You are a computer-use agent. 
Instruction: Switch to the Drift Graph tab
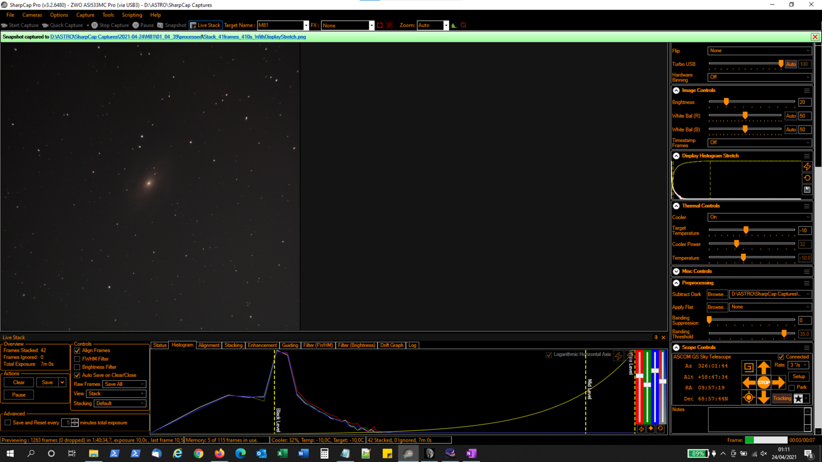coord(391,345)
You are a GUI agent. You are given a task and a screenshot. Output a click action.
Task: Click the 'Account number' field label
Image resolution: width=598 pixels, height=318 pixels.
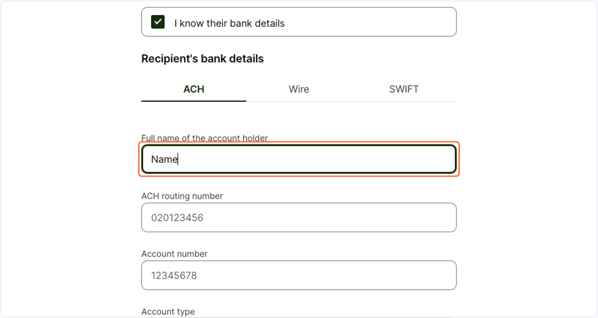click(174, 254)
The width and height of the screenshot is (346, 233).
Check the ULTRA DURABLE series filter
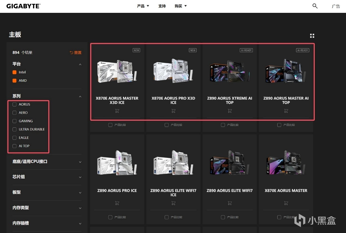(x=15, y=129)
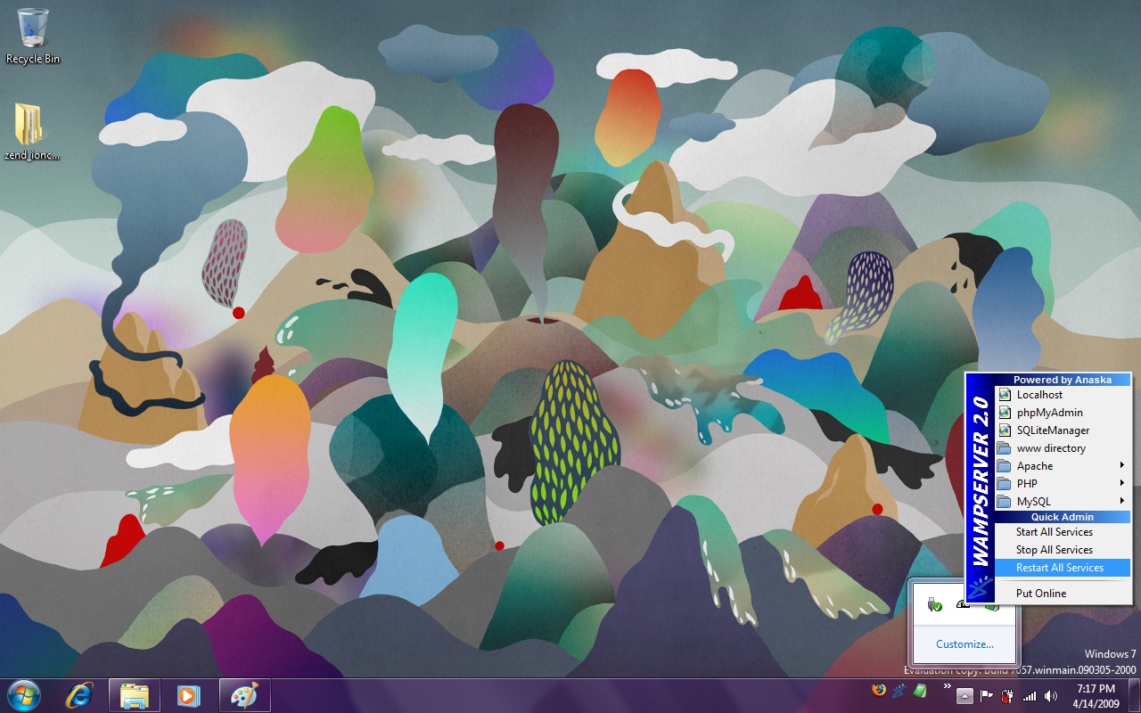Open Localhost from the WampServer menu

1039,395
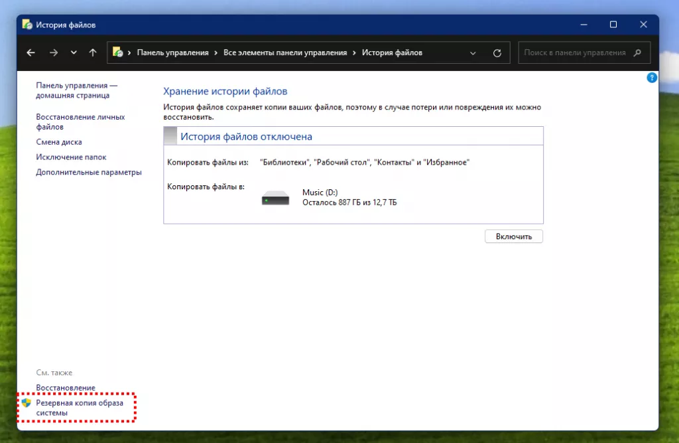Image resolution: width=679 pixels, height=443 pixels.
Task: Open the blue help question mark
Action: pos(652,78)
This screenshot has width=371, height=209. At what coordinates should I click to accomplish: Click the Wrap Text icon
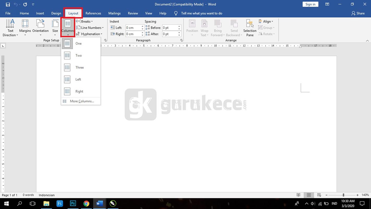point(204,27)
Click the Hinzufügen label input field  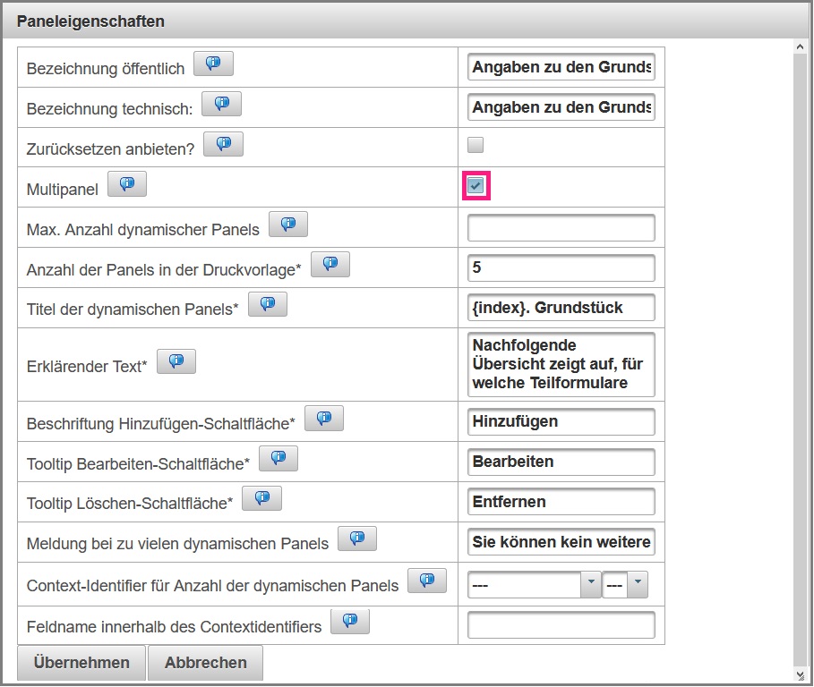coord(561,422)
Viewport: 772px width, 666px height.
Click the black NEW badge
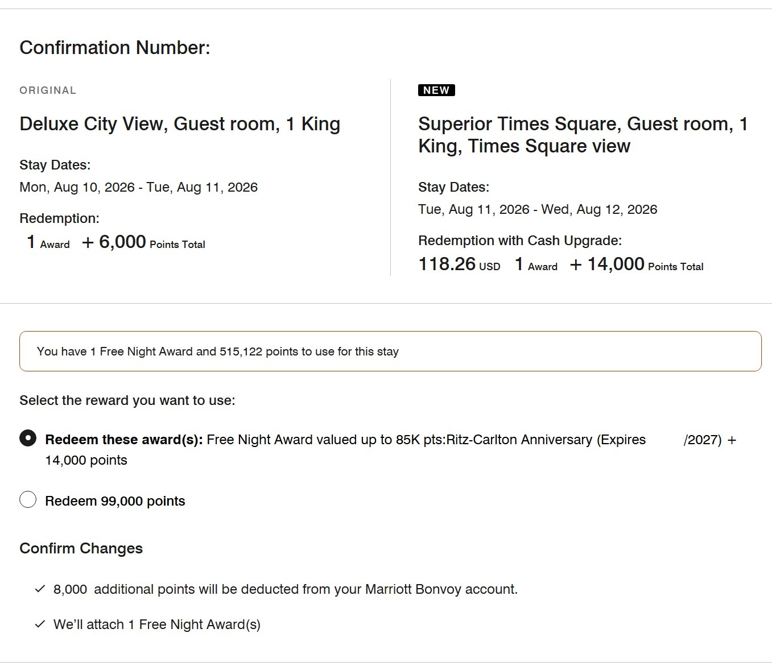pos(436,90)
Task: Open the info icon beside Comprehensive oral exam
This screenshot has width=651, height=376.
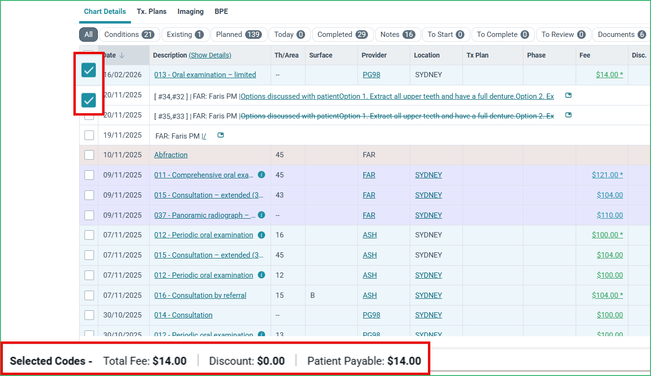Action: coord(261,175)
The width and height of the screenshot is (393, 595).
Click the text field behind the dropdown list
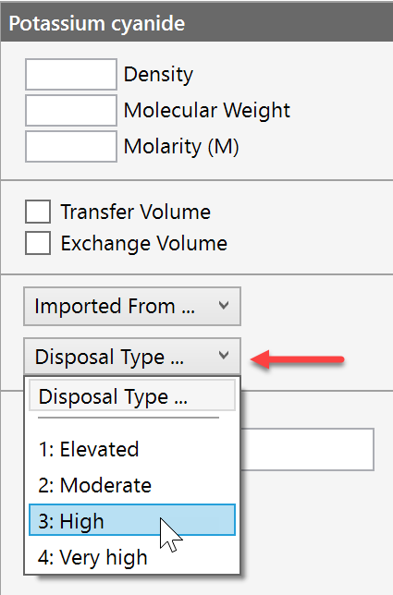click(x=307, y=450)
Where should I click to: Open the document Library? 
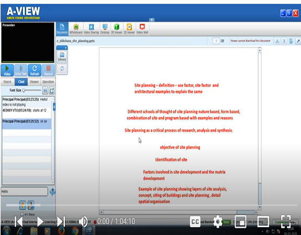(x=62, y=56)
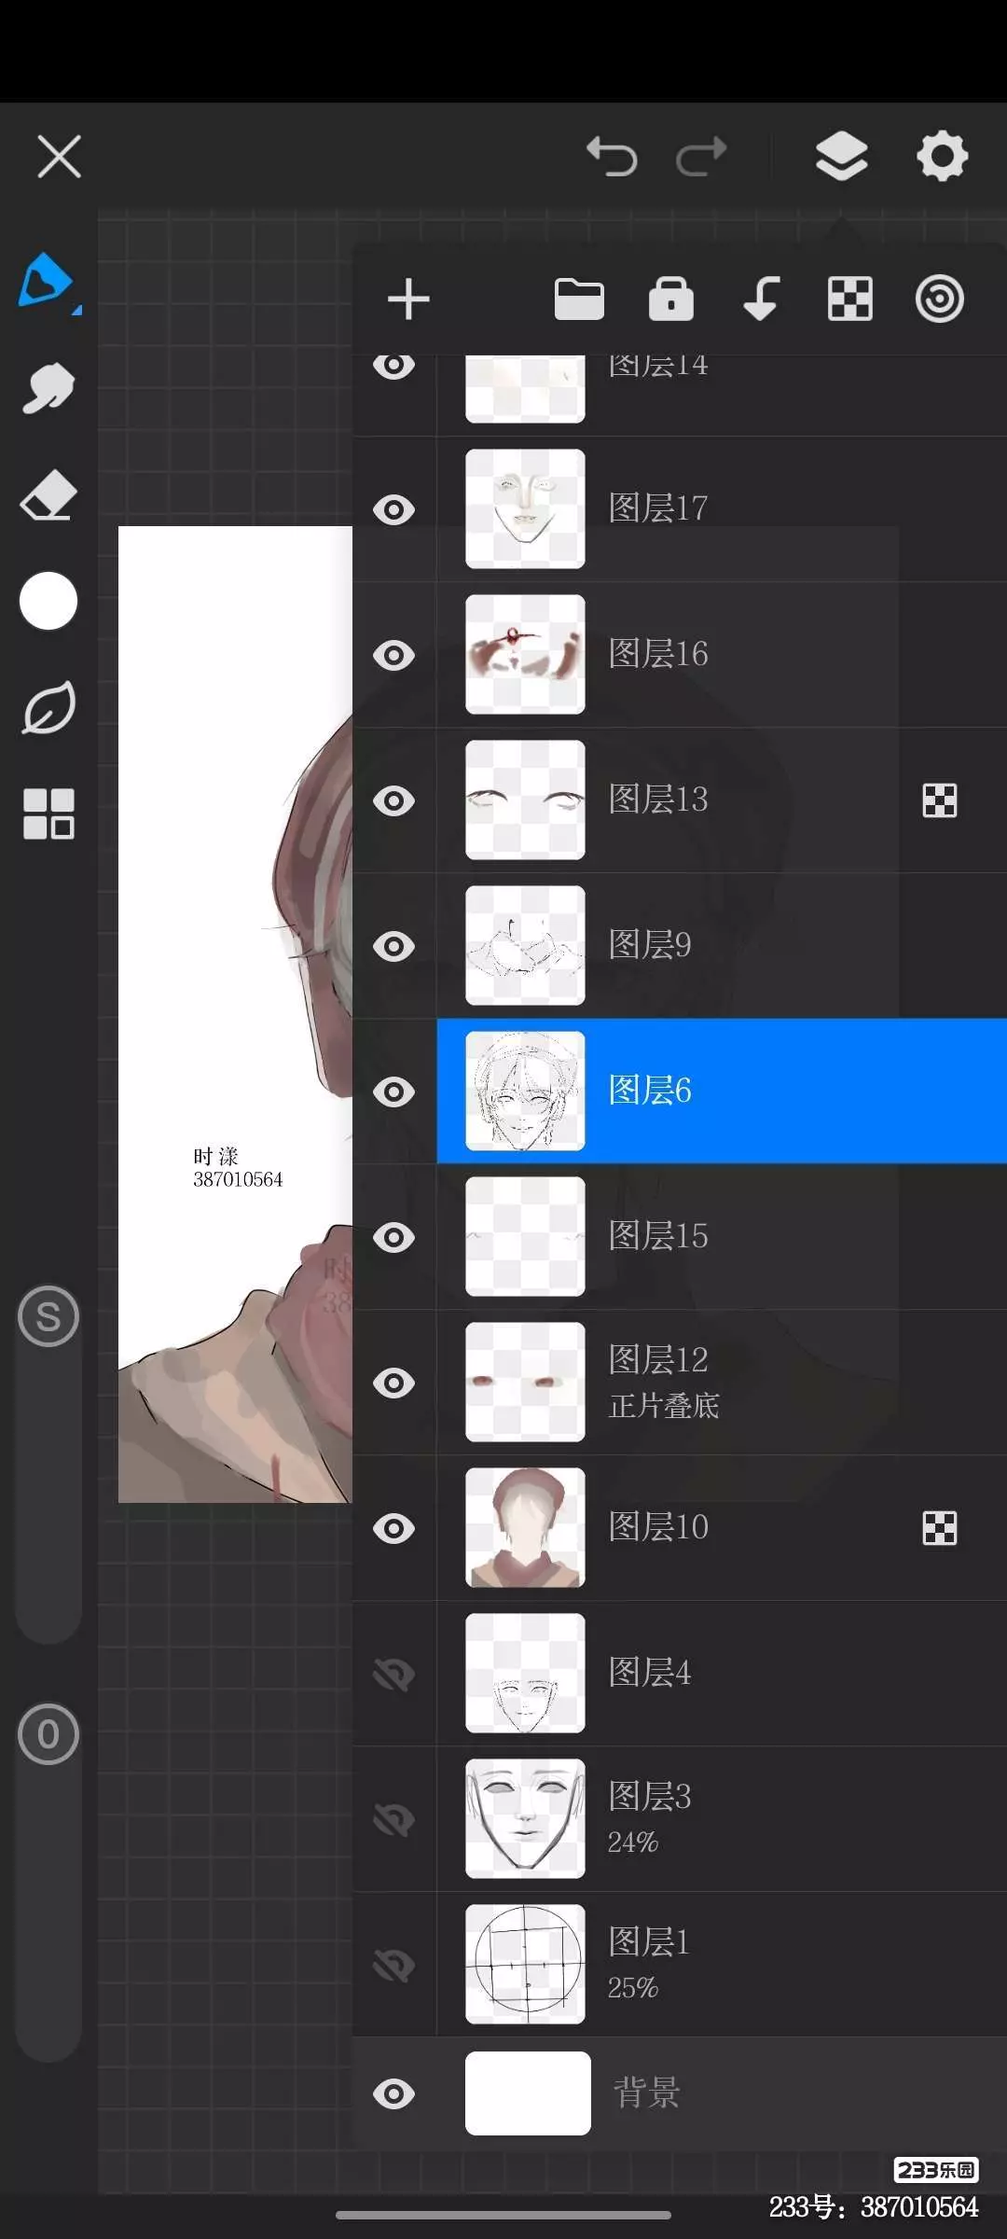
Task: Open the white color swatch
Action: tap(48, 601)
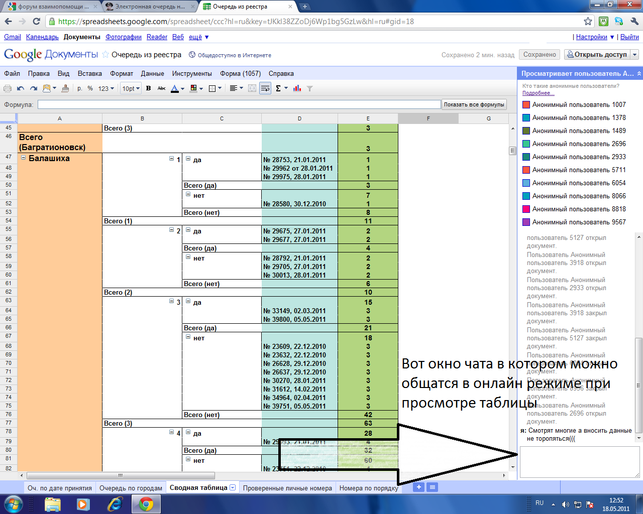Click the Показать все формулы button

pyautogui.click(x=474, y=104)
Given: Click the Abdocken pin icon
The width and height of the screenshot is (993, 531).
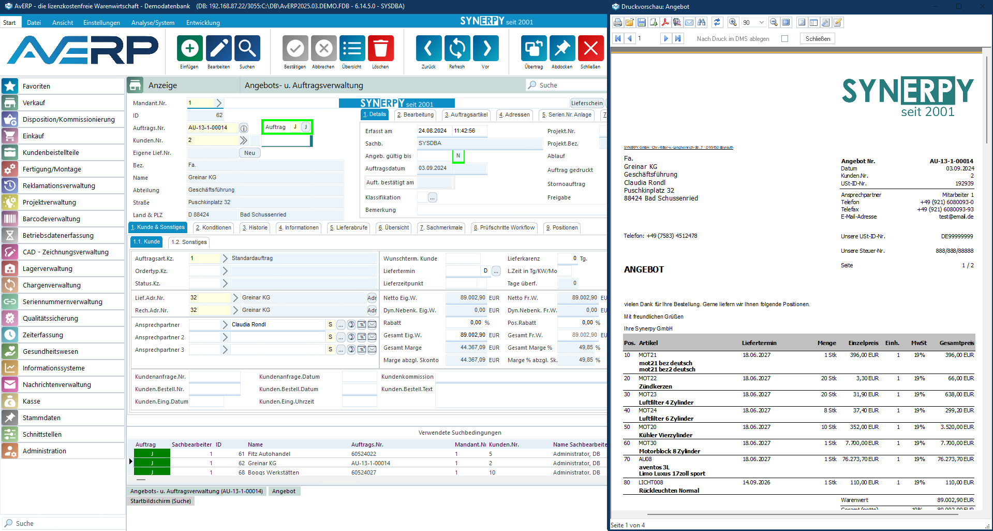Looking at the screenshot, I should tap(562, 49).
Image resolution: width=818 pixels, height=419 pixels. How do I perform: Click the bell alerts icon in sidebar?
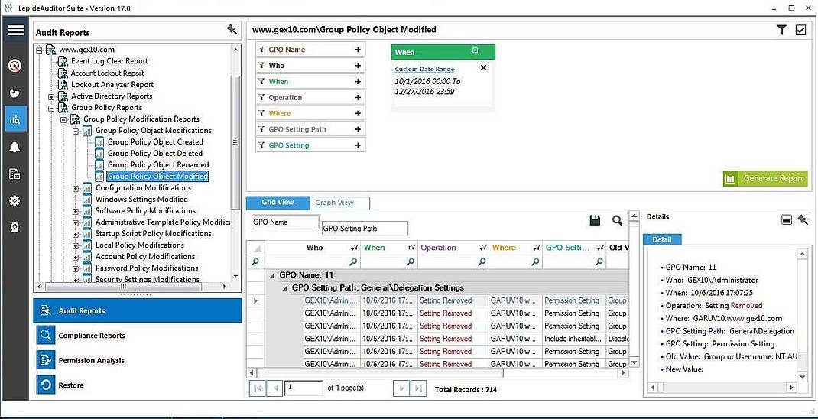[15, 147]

• • •

■ Work item: Each line from the line containing "The width and height of the screenshot is (993, 531)." through the final line of the data above must be retyped exactly; nothing else, and no pictures, may appear.

■ Solution to the problem:
The width and height of the screenshot is (993, 531).
Looking at the screenshot, I should tap(562, 49).
Image resolution: width=818 pixels, height=419 pixels. How do I perform: Click the bell alerts icon in sidebar?
[15, 147]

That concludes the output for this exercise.